### Your goal
Having located "This screenshot has width=1204, height=702.", write out its line and the remaining lines of the material exactly, the last one included, but not the pictures.
+++
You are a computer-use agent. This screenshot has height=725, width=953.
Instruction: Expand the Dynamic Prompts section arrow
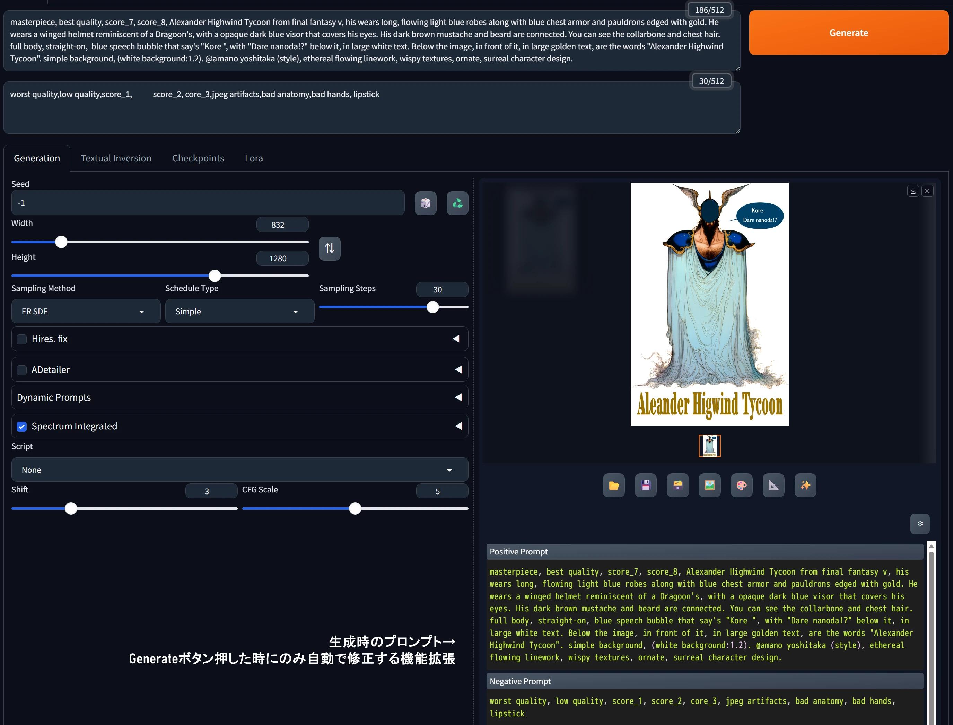click(x=458, y=397)
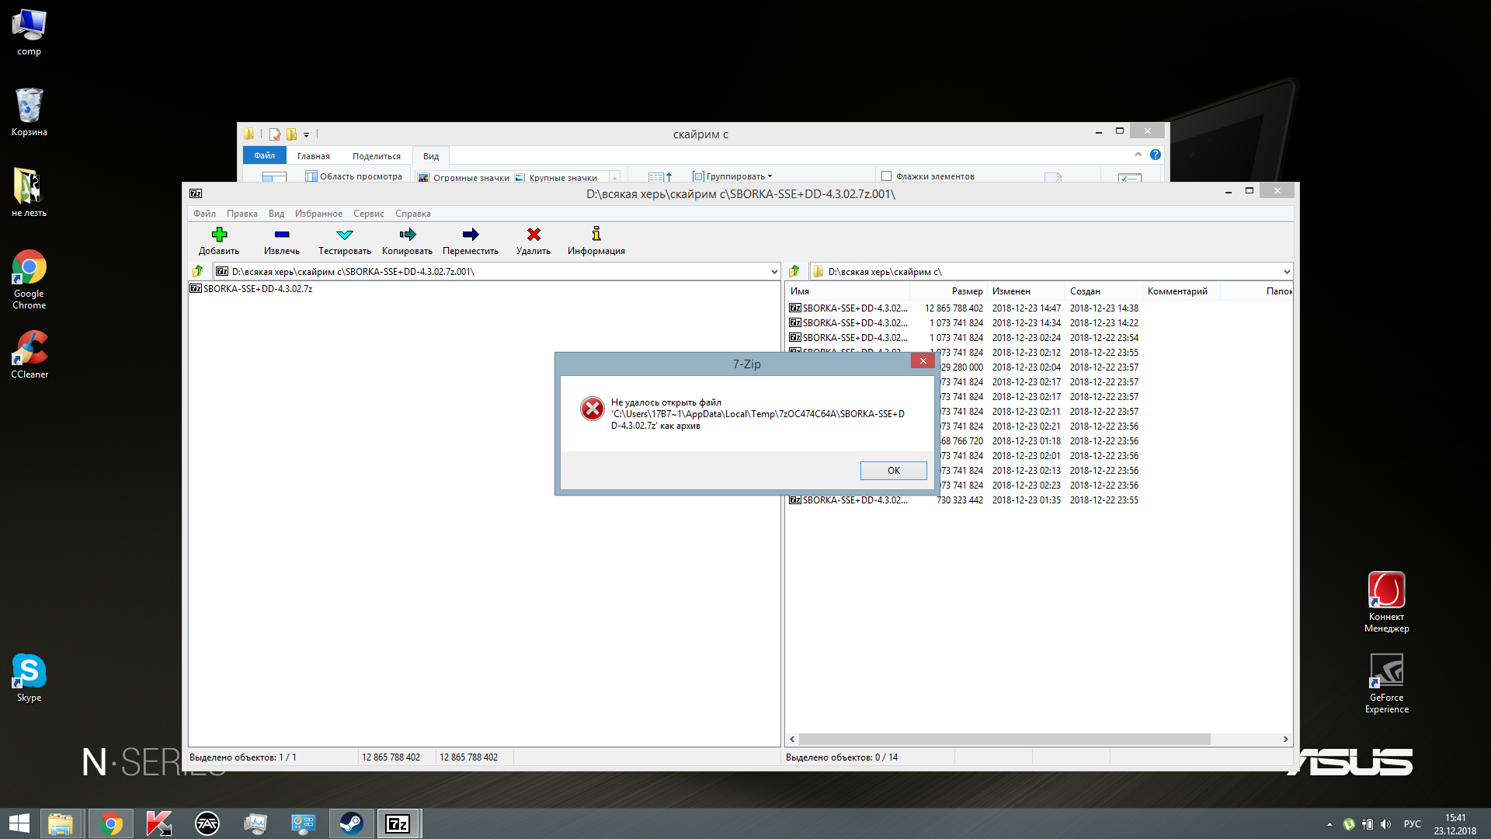The height and width of the screenshot is (839, 1491).
Task: Open the Избранное menu
Action: 318,214
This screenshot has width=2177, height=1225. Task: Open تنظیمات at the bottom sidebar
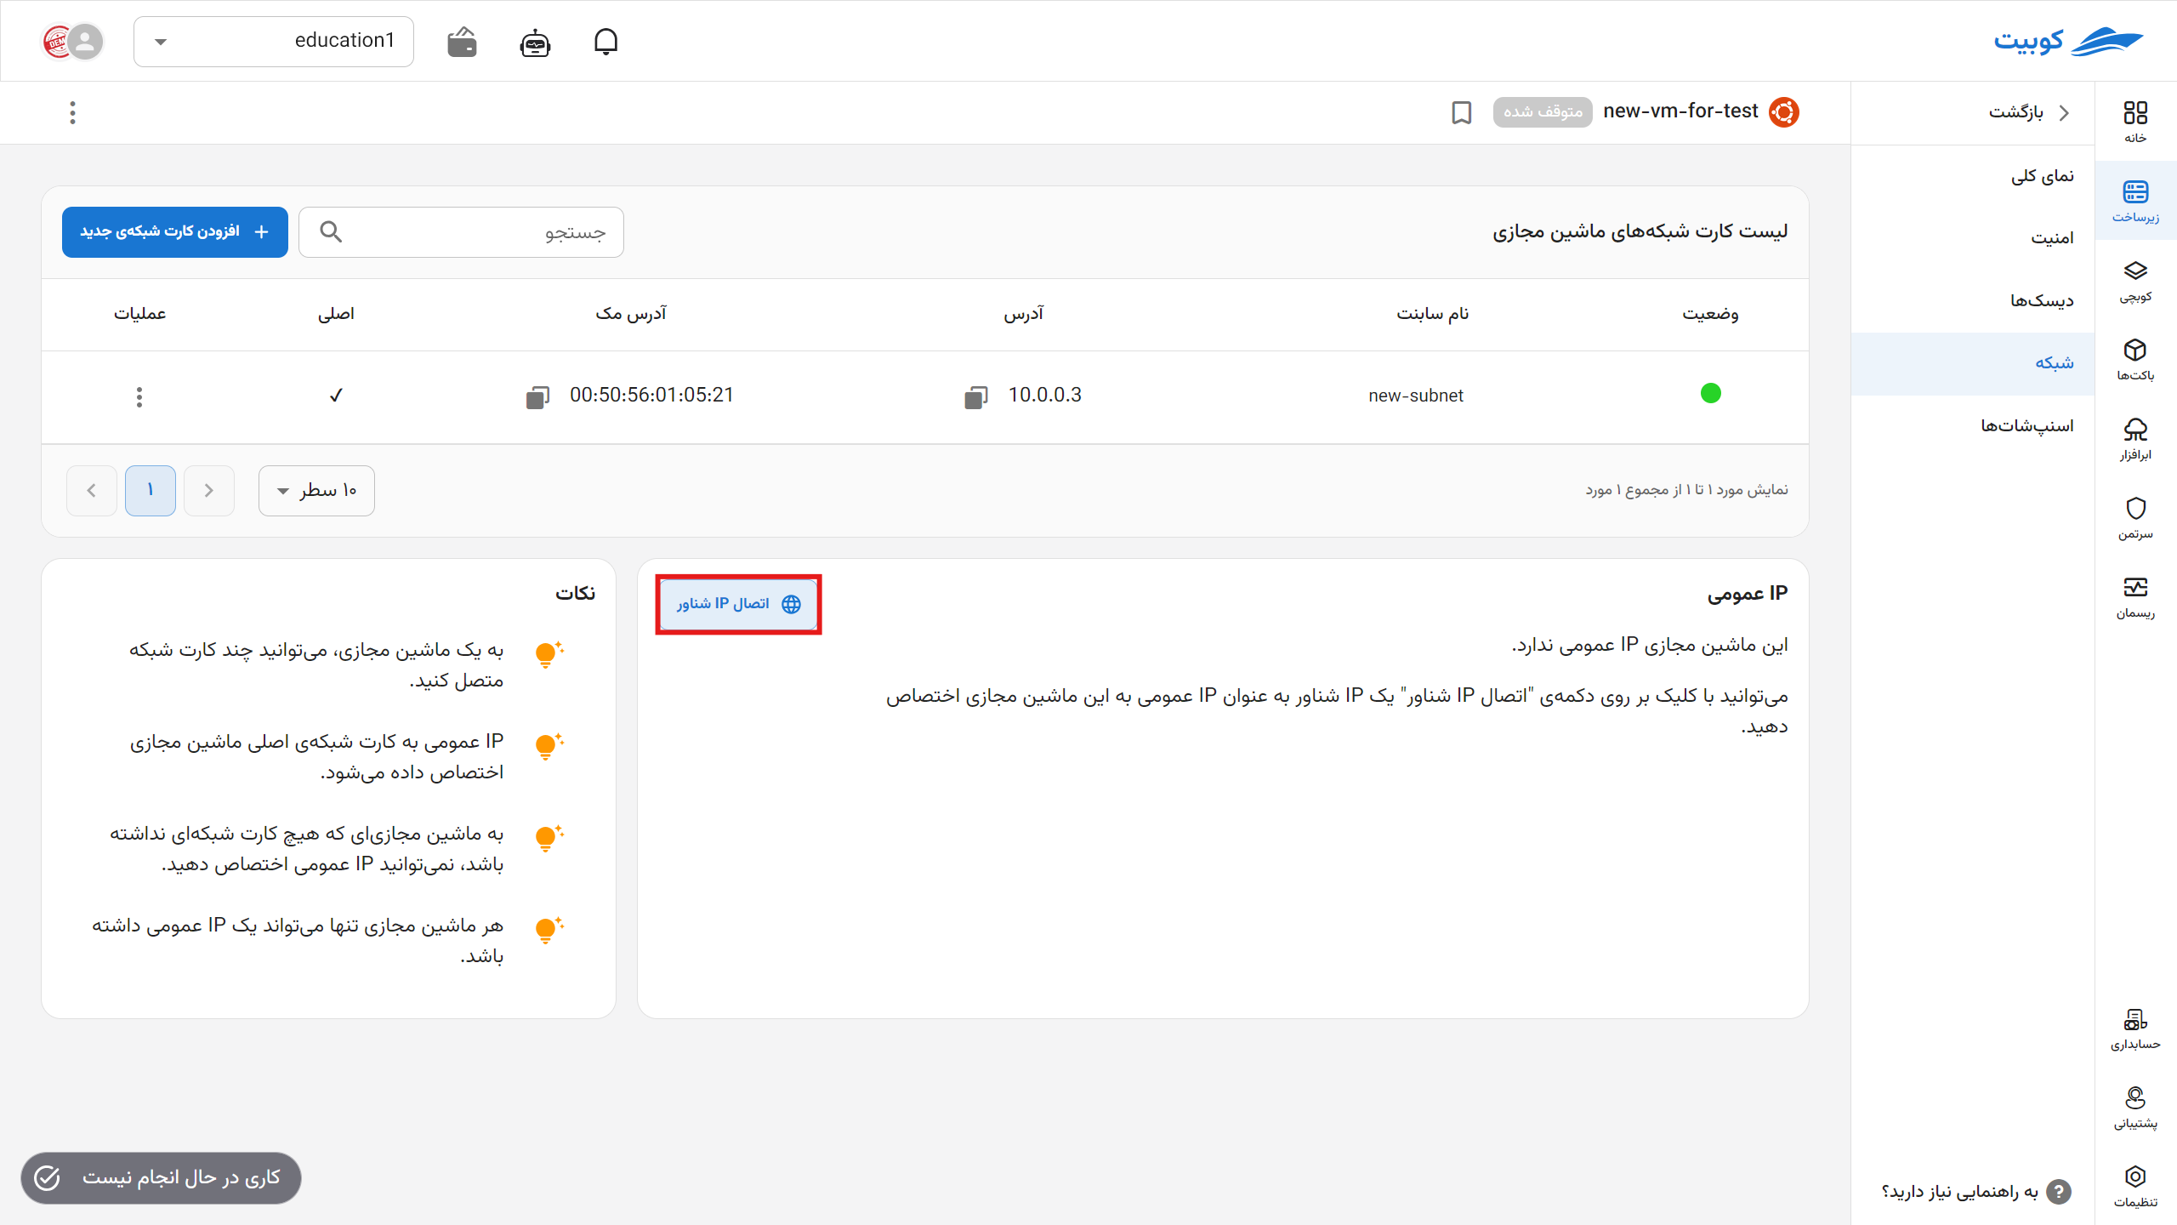2136,1182
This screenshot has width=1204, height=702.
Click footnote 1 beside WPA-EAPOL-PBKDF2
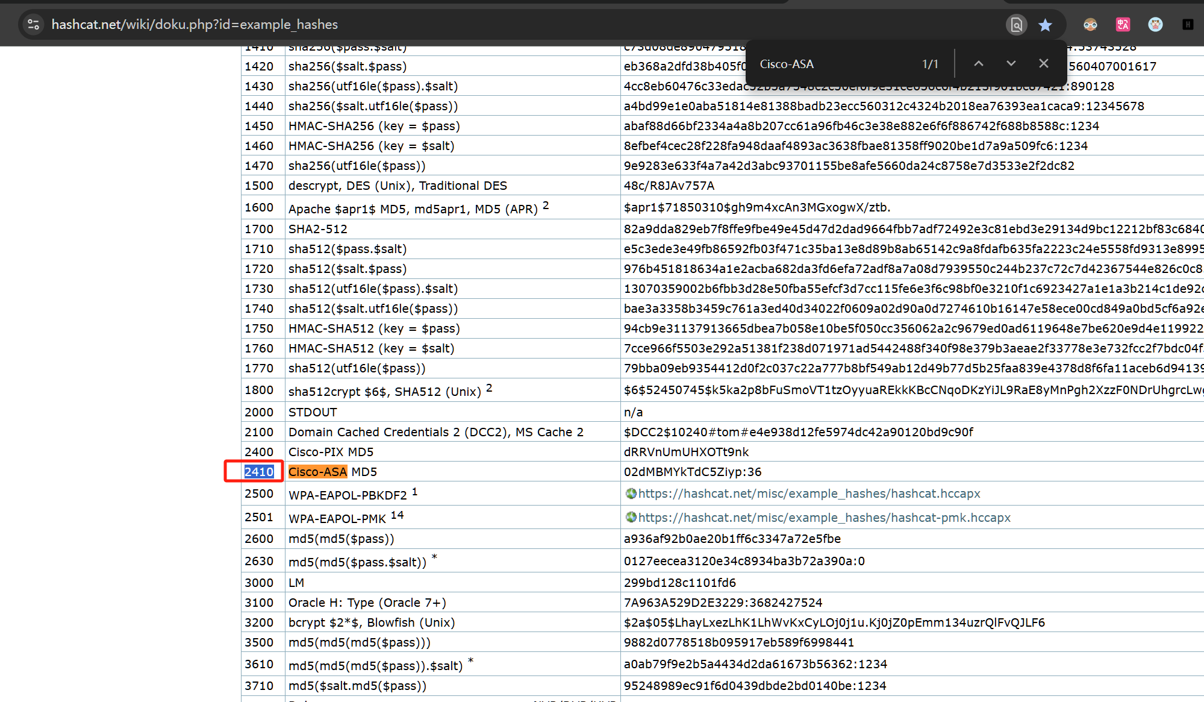[414, 492]
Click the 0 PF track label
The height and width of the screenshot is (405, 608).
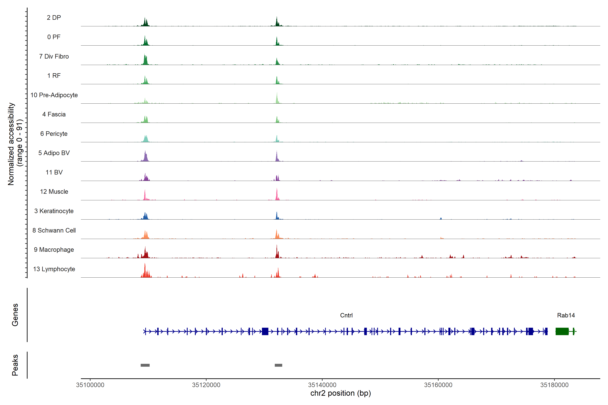tap(54, 37)
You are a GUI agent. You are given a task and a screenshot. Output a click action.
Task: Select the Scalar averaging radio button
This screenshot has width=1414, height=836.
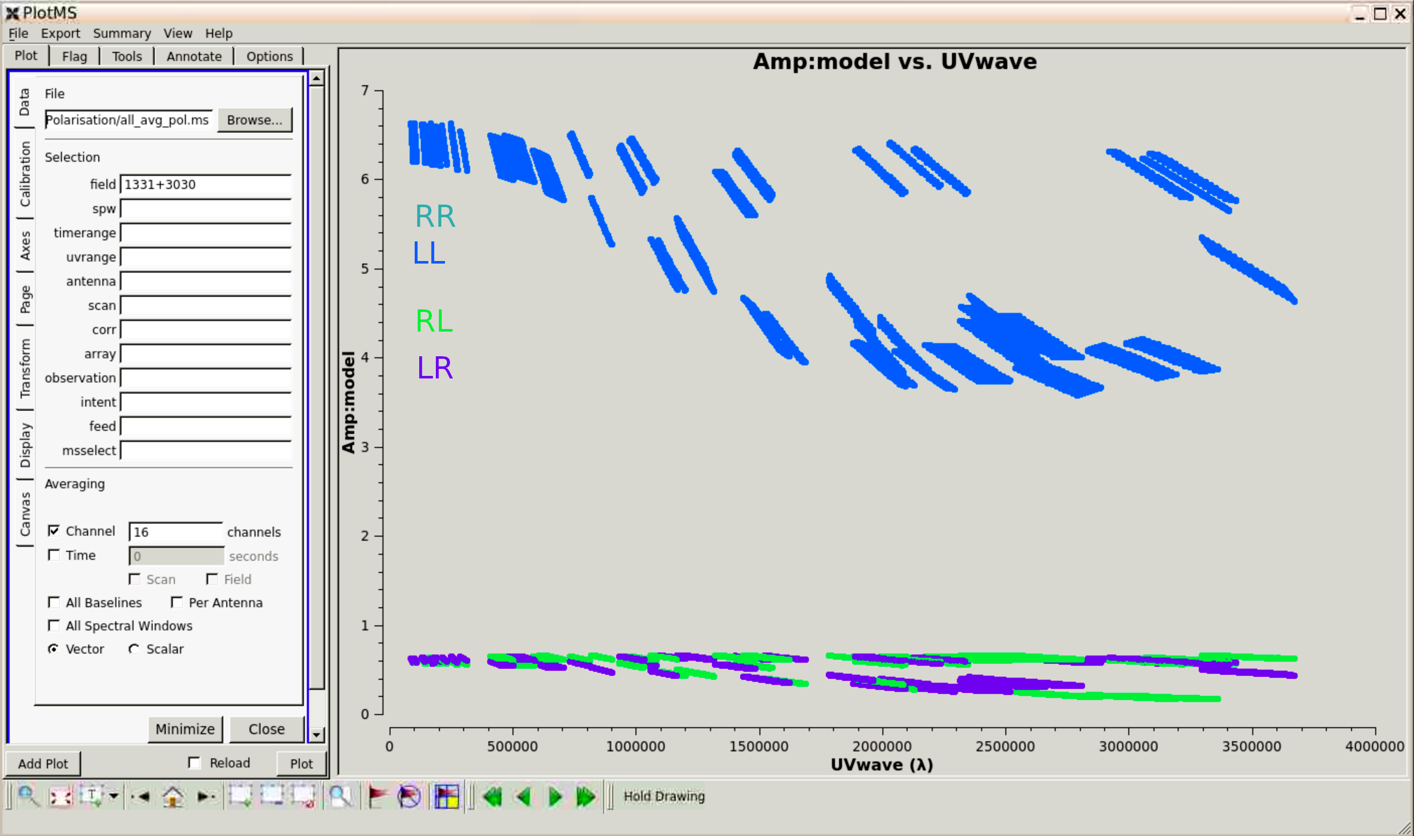[x=134, y=649]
+++
### Written reply
This screenshot has width=1204, height=702.
Click footnote 1 beside WPA-EAPOL-PBKDF2
[414, 492]
Click the 0 PF track label
The height and width of the screenshot is (405, 608).
tap(54, 37)
You are a GUI agent. You are given a task and a screenshot. Output a click action.
Task: Select the Scalar averaging radio button
This screenshot has width=1414, height=836.
[x=134, y=649]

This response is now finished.